His earliest recorded work was probably on the banjo on Red Nichols' 1927, Feelin' No Pain. By 1931 Dick McDonough was a regular in The Tommy Dorsey Band and he can be heard playing the guitar on the 1931 Dorsey/Boswell recording of, When I Take My Baby to Tea. In 1933 he made a couple of recordings with Joe Venuti that have excellent examples of his guitar.
In 1934 McDonough teamed with Carl Kress to write and record the guitar duets Chicken A La Swing, Danzon and Stage Fright. It was on these full-length guitar recordings that McDonough got to demonstrate his very accomplished single string and choral playing. These three guitar duets more than any others established the duet form and have influenced guitarists ever since their publication. McDonough's introduction to Chicken A La Swing may be what influenced Howard Roberts' introduction to the 1967 Westminster Cathedral, on the Capitol recording Jaunty Jolly. It was in 1934 that McDonough also recorded his composition Chasin' A Buck.
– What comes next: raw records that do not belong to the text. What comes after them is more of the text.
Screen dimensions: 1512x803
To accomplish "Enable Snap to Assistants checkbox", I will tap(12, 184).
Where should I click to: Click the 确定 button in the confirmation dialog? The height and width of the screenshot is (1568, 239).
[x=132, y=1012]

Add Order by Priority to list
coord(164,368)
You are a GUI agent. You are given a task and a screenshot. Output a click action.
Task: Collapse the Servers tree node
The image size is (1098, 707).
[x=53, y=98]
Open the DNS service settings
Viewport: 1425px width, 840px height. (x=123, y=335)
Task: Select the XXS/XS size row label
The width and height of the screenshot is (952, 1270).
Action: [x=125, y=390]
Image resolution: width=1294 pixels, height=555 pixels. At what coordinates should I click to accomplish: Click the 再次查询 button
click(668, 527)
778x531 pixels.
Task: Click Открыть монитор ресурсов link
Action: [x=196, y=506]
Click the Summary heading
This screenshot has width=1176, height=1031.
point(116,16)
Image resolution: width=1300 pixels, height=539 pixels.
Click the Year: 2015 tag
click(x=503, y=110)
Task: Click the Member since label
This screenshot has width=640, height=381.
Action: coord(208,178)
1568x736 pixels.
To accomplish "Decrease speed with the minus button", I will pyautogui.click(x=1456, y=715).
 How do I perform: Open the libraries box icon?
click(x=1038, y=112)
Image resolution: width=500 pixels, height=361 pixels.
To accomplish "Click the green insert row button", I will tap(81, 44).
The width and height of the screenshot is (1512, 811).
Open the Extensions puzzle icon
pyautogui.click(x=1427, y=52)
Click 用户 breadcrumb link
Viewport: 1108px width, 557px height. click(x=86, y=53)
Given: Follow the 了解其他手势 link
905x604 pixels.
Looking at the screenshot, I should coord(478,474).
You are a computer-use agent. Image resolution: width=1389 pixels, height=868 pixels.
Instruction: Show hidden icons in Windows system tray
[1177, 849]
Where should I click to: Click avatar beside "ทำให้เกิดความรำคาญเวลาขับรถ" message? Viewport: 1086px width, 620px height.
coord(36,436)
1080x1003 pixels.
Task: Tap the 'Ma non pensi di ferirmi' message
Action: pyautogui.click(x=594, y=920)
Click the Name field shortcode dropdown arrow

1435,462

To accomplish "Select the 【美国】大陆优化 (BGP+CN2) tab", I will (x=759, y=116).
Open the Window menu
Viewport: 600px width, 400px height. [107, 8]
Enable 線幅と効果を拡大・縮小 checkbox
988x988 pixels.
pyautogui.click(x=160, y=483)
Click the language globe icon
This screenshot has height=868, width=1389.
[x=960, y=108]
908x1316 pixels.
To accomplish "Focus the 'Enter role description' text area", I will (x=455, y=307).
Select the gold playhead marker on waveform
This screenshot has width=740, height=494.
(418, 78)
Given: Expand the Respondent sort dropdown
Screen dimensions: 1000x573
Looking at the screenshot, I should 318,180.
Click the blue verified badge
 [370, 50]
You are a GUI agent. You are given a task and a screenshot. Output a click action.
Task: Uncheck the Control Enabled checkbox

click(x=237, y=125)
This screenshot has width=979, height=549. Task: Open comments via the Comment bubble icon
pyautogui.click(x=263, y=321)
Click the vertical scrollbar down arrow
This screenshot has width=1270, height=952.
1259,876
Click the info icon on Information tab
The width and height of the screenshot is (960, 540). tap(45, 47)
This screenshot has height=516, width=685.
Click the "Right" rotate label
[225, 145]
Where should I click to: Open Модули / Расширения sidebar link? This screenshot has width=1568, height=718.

Throughout the late 1930's Dick McDonough led his own orchestra and continued a heavy recording schedule as a studio musician. He and Carl Kress were acknowledged as the most in demand guitarists of their day. On the cover of the sheet music for Chicken a la Swing they are described as Radio's Outstanding Guitarists.
McDonough appeared on literally hundreds of recordings from this period. In 1937 he made the famous recording A Jam Session At Victor that included Honeysuckle Rose and The Blues. This recording was considered one of the finest examples of his guitar work. In the company of the best jazz musicians of the time, McDonough demonstrated the very best of his technique in an all out chorus in which he employed chordal melody, single string melody, double stops, bending strings, dissonant harmonies and syncopated rhythms.
Dick McDonough died in 1938 of pneumonia at the age of 34. And, although his career was cut very short, he left a legacy of important guitar work that advanced the instrument as both a solo and rhythm instrument.